Eugène Bullard de Claude Ribbe
Eugène Bullard, un nouvel héros noir en librairie
Claude Ribbe signe chez le Cherche-midi éditeur un récit passionnant sur un personnage méconnu au sujet duquel Charles de Gaulle, président de la République, a dit le 26 avril 1960, lors d’un voyage à New-York : « Voilà un vrai héros français. » Son nom : Eugène Bullard.

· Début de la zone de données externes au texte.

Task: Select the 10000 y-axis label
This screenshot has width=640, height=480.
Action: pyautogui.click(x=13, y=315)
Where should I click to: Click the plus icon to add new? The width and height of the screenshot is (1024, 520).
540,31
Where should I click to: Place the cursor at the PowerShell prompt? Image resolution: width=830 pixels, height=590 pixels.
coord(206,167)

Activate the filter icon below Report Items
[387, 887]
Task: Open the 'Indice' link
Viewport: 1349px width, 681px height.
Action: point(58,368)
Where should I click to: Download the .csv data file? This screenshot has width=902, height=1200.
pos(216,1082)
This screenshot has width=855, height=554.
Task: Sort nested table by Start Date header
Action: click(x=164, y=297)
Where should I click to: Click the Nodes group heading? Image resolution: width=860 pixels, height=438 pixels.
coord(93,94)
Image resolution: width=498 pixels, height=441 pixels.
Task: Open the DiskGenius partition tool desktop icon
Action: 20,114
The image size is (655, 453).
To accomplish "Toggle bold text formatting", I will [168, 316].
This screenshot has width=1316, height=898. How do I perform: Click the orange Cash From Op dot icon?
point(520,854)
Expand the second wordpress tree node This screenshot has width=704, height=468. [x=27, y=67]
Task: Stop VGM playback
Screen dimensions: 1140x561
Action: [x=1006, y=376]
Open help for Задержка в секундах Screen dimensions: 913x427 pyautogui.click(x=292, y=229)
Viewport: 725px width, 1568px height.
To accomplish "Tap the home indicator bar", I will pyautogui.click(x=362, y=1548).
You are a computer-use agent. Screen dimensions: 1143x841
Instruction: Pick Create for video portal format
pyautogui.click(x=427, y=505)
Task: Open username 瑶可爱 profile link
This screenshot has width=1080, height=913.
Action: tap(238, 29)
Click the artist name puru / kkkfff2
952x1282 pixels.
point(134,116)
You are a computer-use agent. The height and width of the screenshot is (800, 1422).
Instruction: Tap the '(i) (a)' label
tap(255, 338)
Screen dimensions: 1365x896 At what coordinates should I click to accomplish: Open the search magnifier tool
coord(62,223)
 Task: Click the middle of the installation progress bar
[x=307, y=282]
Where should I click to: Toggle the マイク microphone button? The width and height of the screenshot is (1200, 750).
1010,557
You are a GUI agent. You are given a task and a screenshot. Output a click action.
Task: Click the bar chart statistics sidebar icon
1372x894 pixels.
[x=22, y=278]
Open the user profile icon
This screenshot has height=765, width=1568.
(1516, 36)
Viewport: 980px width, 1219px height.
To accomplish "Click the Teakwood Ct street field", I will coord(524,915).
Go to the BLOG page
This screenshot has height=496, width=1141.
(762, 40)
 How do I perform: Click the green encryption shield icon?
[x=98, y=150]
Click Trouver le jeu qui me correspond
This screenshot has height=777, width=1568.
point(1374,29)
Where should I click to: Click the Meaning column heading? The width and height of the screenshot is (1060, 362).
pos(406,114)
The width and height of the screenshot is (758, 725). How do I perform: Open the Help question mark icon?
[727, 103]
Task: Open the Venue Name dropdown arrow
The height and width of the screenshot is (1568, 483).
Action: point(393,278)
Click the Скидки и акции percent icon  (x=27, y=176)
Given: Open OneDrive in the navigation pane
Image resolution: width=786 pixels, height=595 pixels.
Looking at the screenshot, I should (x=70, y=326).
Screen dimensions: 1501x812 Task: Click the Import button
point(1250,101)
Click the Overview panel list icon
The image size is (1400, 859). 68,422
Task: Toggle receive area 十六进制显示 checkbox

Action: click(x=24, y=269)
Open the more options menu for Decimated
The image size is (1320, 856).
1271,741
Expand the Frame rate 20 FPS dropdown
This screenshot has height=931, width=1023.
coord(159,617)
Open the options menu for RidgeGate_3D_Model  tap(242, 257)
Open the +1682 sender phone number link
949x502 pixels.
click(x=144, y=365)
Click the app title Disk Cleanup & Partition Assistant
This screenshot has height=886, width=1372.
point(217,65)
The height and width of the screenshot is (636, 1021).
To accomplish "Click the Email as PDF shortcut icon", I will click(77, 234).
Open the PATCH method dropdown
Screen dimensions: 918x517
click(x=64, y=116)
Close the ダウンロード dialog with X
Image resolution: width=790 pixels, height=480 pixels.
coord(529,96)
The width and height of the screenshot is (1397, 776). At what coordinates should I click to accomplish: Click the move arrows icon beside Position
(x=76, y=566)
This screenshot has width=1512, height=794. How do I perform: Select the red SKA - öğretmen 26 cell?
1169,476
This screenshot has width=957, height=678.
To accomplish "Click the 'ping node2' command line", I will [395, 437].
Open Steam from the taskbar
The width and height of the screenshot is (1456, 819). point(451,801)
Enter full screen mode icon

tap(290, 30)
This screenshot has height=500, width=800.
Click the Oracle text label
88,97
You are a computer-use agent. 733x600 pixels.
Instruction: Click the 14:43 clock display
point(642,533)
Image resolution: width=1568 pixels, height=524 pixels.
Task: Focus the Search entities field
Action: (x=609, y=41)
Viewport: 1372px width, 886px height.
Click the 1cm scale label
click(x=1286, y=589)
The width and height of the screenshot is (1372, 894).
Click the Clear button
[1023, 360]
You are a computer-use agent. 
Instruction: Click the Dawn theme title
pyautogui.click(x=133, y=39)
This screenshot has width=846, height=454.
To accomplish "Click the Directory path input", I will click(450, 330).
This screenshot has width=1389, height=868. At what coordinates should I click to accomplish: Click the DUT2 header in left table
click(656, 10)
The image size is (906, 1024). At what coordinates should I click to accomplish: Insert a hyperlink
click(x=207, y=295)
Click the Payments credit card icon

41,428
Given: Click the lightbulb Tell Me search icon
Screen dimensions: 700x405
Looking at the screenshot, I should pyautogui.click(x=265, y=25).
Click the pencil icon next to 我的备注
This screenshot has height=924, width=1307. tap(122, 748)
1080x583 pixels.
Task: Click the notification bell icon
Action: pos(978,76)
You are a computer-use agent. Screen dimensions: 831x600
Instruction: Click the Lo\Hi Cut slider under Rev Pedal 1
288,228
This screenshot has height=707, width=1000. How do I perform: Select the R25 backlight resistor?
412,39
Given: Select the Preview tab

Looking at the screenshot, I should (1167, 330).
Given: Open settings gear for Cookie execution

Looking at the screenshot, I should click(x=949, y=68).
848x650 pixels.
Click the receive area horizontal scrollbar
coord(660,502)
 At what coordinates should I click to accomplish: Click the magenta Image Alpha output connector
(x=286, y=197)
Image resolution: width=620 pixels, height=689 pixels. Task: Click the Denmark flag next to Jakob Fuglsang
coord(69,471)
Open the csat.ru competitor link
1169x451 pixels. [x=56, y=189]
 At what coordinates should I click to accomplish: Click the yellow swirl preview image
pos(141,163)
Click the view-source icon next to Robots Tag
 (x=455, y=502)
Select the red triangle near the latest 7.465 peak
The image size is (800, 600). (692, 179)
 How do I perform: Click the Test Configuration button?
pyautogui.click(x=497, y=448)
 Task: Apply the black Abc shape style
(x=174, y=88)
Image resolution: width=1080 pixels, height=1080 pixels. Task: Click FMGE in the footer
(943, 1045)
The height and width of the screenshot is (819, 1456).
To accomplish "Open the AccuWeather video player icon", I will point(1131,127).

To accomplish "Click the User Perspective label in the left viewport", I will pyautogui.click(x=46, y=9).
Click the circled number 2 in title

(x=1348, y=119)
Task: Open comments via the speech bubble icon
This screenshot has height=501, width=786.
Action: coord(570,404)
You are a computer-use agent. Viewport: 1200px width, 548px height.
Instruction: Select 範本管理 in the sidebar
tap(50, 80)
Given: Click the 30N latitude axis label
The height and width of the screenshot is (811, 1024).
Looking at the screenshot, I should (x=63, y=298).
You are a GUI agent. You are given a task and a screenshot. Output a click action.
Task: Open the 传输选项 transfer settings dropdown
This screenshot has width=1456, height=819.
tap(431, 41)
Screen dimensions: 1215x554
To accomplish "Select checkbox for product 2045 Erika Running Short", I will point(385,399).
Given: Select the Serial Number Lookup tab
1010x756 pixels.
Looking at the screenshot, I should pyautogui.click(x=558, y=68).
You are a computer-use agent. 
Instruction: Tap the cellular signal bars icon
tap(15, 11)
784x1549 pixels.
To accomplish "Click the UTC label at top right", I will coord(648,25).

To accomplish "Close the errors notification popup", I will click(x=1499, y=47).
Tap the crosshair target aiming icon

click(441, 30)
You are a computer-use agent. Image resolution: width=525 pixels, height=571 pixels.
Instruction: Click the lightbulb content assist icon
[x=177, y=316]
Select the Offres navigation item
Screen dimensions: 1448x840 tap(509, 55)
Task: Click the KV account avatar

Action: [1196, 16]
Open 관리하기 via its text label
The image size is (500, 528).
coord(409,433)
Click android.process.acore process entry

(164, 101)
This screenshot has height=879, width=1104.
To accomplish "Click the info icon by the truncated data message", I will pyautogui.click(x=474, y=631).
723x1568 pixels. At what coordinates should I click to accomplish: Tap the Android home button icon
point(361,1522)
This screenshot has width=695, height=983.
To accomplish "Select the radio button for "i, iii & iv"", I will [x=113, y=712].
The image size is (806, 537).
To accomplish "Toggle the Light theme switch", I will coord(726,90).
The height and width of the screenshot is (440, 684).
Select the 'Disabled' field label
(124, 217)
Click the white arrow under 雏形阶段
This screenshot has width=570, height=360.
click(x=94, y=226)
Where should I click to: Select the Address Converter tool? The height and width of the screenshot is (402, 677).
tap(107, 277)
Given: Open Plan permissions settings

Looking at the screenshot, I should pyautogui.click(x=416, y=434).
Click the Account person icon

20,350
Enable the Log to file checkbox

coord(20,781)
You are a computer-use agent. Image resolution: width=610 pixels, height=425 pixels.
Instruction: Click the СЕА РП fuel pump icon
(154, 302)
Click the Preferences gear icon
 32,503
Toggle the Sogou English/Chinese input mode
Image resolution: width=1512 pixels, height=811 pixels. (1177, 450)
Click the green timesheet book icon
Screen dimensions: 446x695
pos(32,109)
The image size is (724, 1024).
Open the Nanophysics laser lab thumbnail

Eugène Bullard (1895-1961) est un Afro-américain originaire du Sud esclavagiste américain et qui revendique une ascendance martiniquaise. Nul ne peut dire si cette assertion est vraie, mais « il était farouchement attaché à cela, souligne Claude Ribbe. Certainement, dans le souvenir familial, on a dit qu’il venait de là et lui l’a réaffirmé plusieurs fois, notamment à l’occasion d’un procès » dont il est question dans le récit que lui consacre l’écrivain d’origine guadeloupéenne. Ni roman, ni biographie, c’est un récit vivant, « un moyen, selon l’auteur, de le rendre accessible pour les gens qui ont besoin de se construire, quelle que soit leur couleur de peau ». Le roman démarre à Colombus dans la Géorgie ségrégationniste de la fin du 19e siècle où, malgré l’abolition de l’esclavage survenue trente ans plus tôt, il est difficile pour ne pas dire dangereux d’être né noir. Son père manque d’être lynché et c’est cet événement qui va jeter le jeune Bullard dans l’errance. Il rejoint l’Europe (Glasgow, Londres et enfin Paris) à la fin de la belle époque et devient boxeur, artiste de music hall, avant de s’engager dans la légion étrangère au début de la guerre de 1914. Il a déjà rencontré le futur aviateur Nungesser et ne va pas tarder à croiser, dans le sang et la boue des tranchées de la grande guerre, le chemin de Blaise Cendrars, du peintre Kisling et même du capitaine de Gaulle. Profitant d’un congé de convalescence après avoir été blessé à Douaumont, il va devenir le premier pilote de guerre noir au sein de l’escadrille Lafayette malgré l’opposition des autorités américaines. Celles-ci ne voient pas d’un bon œil ce « nègre » devenir pilote alors que la ségrégation est plus que jamais de mise dans l’armée américaine qui s’apprête à intervenir en France en 1917.
Adaptation à la télé
C’est avec cet épisode héroïque de sa vie que Claude Ribbe a découvert le personnage de Bullard. « Il y a très longtemps, on m’a parlé du monument Lafayette à Marne-la-coquette et j’ai eu envie de gratter… » Ce monument rend hommage aux premiers pilotes américains engagés dans la guerre de 14 mais ne porte pas le nom du héros, et c’est justement ça qui est intéressant. Exclu de la liste par l’officier américain en charge d’ériger le monument, Bullard, grâce à ses appuis dans l’armée française, parvient à faire en sorte que seuls les noms des morts au combat y soient portés…
Après guerre, débutent les années folles dans un Paris ouvert et respectueux des Noirs que ses habitants ont vu combattre en masse contre les Allemands et dont ils découvrent l’art, à commencer par le rag-time et le jazz. Eugène devient batteur et joue dans les « orchestres nègres ». Quand la police militaire américaine essaie de faire appliquer les règles ségrégationnistes dans les bars de Pigalle, c’est la réprobation générale. Bullard, dès lors, devient le francophile qu’il ne cessera plus d’être. Au début de la Seconde guerre mondiale, il se met même au service du renseignement français avant de s’enfuir aux USA après la débâcle de juin 1940. « Ma grande idée, explique Claude Ribbe, est d’exhumer des héros noirs car pour parler des questions douloureuses de l’outre-mer ou de l’esclavage, c’est mieux de le faire à travers de belles figures autour desquelles tout le monde peut se retrouver. » Le livre fait d’ores-et-déjà l’objet d’une adaptation pour France Télévision et l’émission « La dispute » sur France Culture devrait lui consacrer quelques instants le 15 juin prochain.
FXG (agence de presse GHM)
Eugène Bullard, de Claude Ribbe, Cherche-midi, prix 17 €
Sortie le 7 juin.
Une séance de signature aura lieu le 21 juin à 18 h 30 à Paris, à la libraire L'Ecume des pages, 174 bd Saint-Germain Paris 6e.